Ying Li
Publications
Towards In-Depth Root Cause Localization for Microservices with Multi-Agent Recursion-of-Thought
As modern microservice systems grow increasingly complex due to dynamic interactions and evolving runtime environments, they experience failures with rising frequency. Ensuring system reliability therefore critically depends on accurate root cause localization (RCL). While numerous traditional machine learning and deep learning approaches have been explored for this task, they often suffer from limited interpretability and poor transferability across deployments. More recently, large language model (LLM)-based methods have been proposed to address these issues. However, existing LLM-based approaches still face two fundamental limitations: context explosion, which dilutes critical evidence and degrades localization accuracy, and serial reasoning structures, which hinder deep causal exploration and impair inference efficiency. In this paper, we conduct a comprehensive study of both how human SREs perform root cause localization in practice and why existing LLM-based methods fall short. Motivated by these findings, we introduce RCLAgent, an in-depth root cause localization framework for microservice systems that realizes multi-agent recursion-of-thought with parallel reasoning. RCLAgent decomposes the diagnostic process along the trace graph by assigning each span to a Dedicated Agent and organizing agents recursively and in parallel according to the graph topology, with the final diagnosis obtained by synthesizing the Root-Level Diagnosis Report and the Global Evidence Graph. Extensive experiments on multiple public benchmarks demonstrate that RCLAgent consistently outperforms state-of-the-art methods in both localization accuracy and inference efficiency.

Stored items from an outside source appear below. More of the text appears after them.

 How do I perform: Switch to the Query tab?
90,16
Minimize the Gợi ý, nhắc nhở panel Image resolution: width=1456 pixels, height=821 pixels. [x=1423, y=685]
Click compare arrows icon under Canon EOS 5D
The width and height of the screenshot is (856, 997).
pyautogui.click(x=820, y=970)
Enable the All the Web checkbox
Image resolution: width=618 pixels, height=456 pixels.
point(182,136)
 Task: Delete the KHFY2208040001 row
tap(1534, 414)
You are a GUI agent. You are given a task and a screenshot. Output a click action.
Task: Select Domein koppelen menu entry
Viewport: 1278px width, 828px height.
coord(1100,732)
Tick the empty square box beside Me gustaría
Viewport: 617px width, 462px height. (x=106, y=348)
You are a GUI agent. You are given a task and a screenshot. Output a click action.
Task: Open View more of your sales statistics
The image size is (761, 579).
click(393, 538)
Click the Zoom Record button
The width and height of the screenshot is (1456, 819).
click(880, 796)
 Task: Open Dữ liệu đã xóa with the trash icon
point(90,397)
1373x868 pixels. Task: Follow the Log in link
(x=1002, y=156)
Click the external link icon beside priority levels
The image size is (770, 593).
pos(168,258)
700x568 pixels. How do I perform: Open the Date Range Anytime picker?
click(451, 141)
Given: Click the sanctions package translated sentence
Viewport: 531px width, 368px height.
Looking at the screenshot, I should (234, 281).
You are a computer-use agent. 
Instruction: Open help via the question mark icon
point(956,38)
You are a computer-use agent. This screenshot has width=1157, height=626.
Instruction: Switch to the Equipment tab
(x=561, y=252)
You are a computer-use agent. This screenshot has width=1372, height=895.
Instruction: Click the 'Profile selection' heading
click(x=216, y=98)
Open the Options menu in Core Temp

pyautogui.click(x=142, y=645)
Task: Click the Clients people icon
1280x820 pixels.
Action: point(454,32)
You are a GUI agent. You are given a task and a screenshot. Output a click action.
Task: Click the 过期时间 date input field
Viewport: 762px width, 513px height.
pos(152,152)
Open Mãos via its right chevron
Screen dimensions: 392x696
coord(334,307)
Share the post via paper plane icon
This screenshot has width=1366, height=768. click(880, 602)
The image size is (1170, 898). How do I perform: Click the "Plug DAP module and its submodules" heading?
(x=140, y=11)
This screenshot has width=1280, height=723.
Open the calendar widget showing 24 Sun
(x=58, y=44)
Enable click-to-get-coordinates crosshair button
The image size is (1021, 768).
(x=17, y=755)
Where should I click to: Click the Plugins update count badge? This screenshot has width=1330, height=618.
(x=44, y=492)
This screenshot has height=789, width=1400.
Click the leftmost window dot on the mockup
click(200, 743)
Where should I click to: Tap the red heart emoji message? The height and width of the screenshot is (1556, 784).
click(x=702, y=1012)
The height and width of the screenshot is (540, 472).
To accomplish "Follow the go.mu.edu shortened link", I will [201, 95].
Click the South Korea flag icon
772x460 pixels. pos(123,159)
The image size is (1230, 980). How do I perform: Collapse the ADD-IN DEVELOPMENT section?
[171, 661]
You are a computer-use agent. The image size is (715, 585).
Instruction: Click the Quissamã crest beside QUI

Semia: Auditing Agent Skills via Constraint-Guided Representation Synthesis
An agent skill is a configuration package that equips an LLM-driven agent with a concrete capability, such as reading email, executing shell commands, or signing blockchain transactions. Each skill is a hybrid artifact-a structured half declares executable interfaces, while a prose half dictates when and how those interfaces fire-and the prose is reinterpreted probabilistically on every invocation. Conventional static analyzers parse the structured half but ignore the prose; LLM-based tools read the prose but cannot reproducibly prove that a tainted input reaches a high-impact sink. We present Semia, a static auditor for agent skills. Semia lifts each skill into the Skill Description Language (SDL), a Datalog fact base that captures LLM-triggered actions, prose-defined conditions, and human-in-the-loop checkpoints. Synthesizing a fact base that is both structurally sound and semantically faithful to the original prose is the central challenge; we address it with Constraint-Guided Representation Synthesis (CGRS), a propose-verify-evaluate loop that refines LLM candidates until convergence. Security properties (e.g., indirect injection, secret leakage, confused deputies, unguarded sinks, etc.) over an agent skill can then be reduced to Datalog reachability queries. We evaluate Semia on 13,728 real-world skills from public marketplaces. Semia renders all of them auditable and finds that more than half carry at least one critical semantic risk. On a stratified sample of 541 expert-labeled skills, Semia achieves 97.7% recall and an F1 of 90.6%, substantially outperforming signature-based scanners and LLM baselines.